Here, the only direct claim against MacFarland is that on January 30, 2006, plaintiff sent her a letter stating that he had exhausted his efforts to be properly treated and enclosed "106 pages of Inmate Request, Remedy, letters, labs reports from several sources, treatment plan, Diary dates and times" (sic). The letter also states he was advised by different doctors that he would be given "interferone" and requested MacFarland's assistance with this treatment plan.
It is undisputed that plaintiff was being seen by the CMS medical staff concerning his HCV which would justify a belief by MacFarland that plaintiff was in capable hands. See Sprill, 372 F.3d at 236. Further, in his letter to MacFarland, plaintiff states that he had been advised by different doctors indicating that he was being treated by medical personnel. The letter also enclosed 106 pages of documents, including "lab reports" and a "treatment plan," indicating that plaintiff was receiving treatment.

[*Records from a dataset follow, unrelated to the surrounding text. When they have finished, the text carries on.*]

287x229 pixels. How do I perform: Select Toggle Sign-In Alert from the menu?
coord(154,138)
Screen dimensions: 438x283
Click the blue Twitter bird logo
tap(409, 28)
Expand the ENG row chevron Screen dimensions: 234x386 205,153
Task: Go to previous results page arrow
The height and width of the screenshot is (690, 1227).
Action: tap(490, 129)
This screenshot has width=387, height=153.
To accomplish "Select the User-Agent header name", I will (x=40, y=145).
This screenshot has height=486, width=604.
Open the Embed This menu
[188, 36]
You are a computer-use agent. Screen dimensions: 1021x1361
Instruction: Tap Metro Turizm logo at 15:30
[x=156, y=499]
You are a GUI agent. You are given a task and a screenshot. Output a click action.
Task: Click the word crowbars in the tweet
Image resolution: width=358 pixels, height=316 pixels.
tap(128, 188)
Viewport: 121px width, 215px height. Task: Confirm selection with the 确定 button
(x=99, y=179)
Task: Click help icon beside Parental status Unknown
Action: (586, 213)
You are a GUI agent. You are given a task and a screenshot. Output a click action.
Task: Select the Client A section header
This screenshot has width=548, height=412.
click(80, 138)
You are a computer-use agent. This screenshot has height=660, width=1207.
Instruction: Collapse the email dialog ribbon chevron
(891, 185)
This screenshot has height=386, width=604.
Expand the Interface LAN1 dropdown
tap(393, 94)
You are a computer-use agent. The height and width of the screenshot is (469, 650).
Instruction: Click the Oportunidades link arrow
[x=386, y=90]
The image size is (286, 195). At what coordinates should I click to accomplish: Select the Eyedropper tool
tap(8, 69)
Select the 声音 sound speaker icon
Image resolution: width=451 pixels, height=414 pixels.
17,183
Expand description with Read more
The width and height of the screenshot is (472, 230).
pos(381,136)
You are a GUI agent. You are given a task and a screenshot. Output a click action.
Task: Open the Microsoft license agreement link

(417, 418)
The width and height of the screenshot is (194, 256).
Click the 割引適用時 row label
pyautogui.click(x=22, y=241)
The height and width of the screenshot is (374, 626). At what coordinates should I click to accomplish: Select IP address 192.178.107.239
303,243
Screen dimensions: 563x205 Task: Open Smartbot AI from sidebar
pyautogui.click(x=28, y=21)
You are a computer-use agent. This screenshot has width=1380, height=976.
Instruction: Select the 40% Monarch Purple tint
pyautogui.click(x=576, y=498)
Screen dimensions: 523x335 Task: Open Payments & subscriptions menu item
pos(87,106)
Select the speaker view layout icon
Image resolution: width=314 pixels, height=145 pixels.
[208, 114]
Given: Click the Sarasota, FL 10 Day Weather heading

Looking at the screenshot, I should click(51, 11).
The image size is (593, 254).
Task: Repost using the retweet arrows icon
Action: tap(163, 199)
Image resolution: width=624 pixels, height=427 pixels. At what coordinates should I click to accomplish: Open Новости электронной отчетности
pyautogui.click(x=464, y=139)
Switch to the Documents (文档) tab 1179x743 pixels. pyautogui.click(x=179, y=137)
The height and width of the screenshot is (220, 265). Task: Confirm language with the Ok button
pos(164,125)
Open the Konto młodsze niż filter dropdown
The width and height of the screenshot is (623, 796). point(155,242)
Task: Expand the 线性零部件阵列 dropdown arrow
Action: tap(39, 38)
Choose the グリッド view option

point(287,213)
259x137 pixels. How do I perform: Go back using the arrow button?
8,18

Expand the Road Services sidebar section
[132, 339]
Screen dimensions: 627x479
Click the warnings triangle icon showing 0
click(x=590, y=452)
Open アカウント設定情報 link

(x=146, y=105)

Finally, his request to MacFarland to assist him receiving a certain drug suggests that he disagreed with the course of treatment, and disagreement with a particular course of treatment is not grounds for a deliberate indifference to serious medical needs claim. See Dragovich, 142 Fed.Appx. at 36 (citingMonmouth County Corr. Institutional Inmates v. Lanzaro, 834 F.2d 326, 346 (3d Cir. 1987) (citing Bowring v. Godwin, 551 F.2d 44, 48 (4th Cir. 1977); Massey v. Hutto, 545 F.2d 45, 46 (8th Cir. 1976) (per curiam)).
This Opinion does not address whether the remaining defendants were deliberately indifferent to plaintiff's serious medical needs, an issue not joined by the motion presently before the Court. We only hold here that there was no reason for MacFarland to believe based upon the letter sent to her by plaintiff that he was being mistreated or not being treated at all.
Thus, there is nothing in plaintiff's letter that would give MacFarland a reason to believe, or actual knowledge, that the prison doctors were mistreating, or had failed to treat plaintiff. See Thomas, 142 Fed.Appx. at 39 (finding that exhibits confirmed non-medical official's belief that plaintiff was under care of prison doctor and medical staff, placing her within the scope of decision in Spruill, 372 F.3d at 236). Accordingly, the claims against MacFarland in her individual capacity are also dismissed. IV. CONCLUSION
For the foregoing reasons, defendants Howard Beyer's and Kathryn McFarland's motion for summary judgment is granted and plaintiff's claims against them are dismissed. An Order consistent with this Opinion will be entered.